Le principe du pollueur-payeur devant la Cour suprême des États-Unis

Washington — La Cour suprême des États-Unis s'est penchée hier sur le principe du pollueur-payeur dans une affaire engageant le géant pétrolier Shell contre les États-Unis qui réclament sa participation au nettoyage d'une pollution aux produits chimiques qu'il fabriquait.

Si la plus haute juridiction des États-Unis donnait raison à l'État américain dans cette affaire, le principe «pollueur-payeur» permettrait à celui-ci de récupérer de grosses sommes d'argent au titre du partage des frais dans le nettoyage des pollutions.

L'affaire est montée jusqu'à la Cour suprême après qu'une cour d'appel calornienne eut augmenté la participation de Shell et de deux entreprises de transport ferroviaire propriétaires d'une des parcelles salies au remboursement des travaux de nettoyage menés par l'État américain.
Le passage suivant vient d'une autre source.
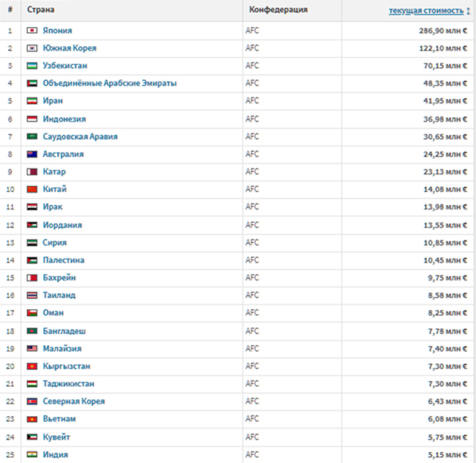This screenshot has height=463, width=476.
Task: Click the Australia flag icon
Action: pyautogui.click(x=31, y=155)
Entre 1960 et 1988, l'entreprise Brown et Bryant (B&B) était installée sur un terrain à Arvin (Californie) dont elle était propriétaire, à l'exception d'une parcelle qu'elle louait aux sociétés ferroviaires. Des fuites de produits chimiques dangereux se sont produites au long des années, et ont fini par polluer la nappe phréatique.
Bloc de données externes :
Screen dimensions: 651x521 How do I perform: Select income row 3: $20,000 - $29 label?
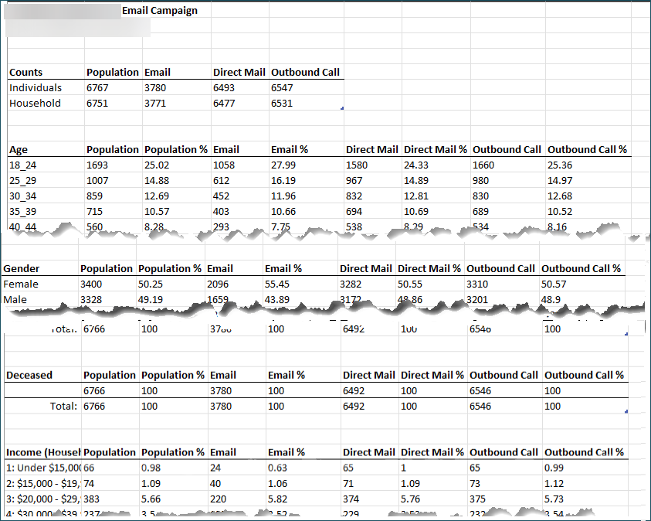click(x=42, y=499)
Les pesticides et produits chimiques agricoles étaient produits par Shell qui les livrait en partenariat avec B&B. Condamnée en 1988 à régler les frais, Brow et Bryant s'est vite retrouvée ruinée et insolvable.

En 1996, le gouvernement américain s'est appuyé sur une législation (Cercla, loi sur la responsabilité et la compensation en matière environnementale), qui lui permet de se retourner vers les entreprises pour que les frais de dépollution ne soient pas seulement supportés par les particuliers. Il a donc demandé à Shell et aux sociétés ferroviaires de prendre leur part des réparations.

Sous la Cercla, celui qui «prend des dispositions pour» une livraison de produits polluants peut être tenu responsable des fuites de produits liquides lors de cette livraison.

Mais pour l'avocate de Shell, Kathleen Sullivan, l'entreprise n'est pas responsable en vertu de cette loi.

Face à une pluie de questions, elle a rappelé que, sur 465 m3 livrés, seuls 30 cm3 s'étaient renversés. «Si un petit peu de produit tombait du tuyau pendant la livraison [...], ça n'implique pas que Shell ait eu à gérer le nettoyage des pertes polluantes», a-t-elle argumenté.

Pour l'État, représenté par Malcolm Stewart, «Shell avait le contrôle du processus de livraison et Shell savait que [...] des fuites et des pertes étaient inhérentes à la méthode de distribution choisie».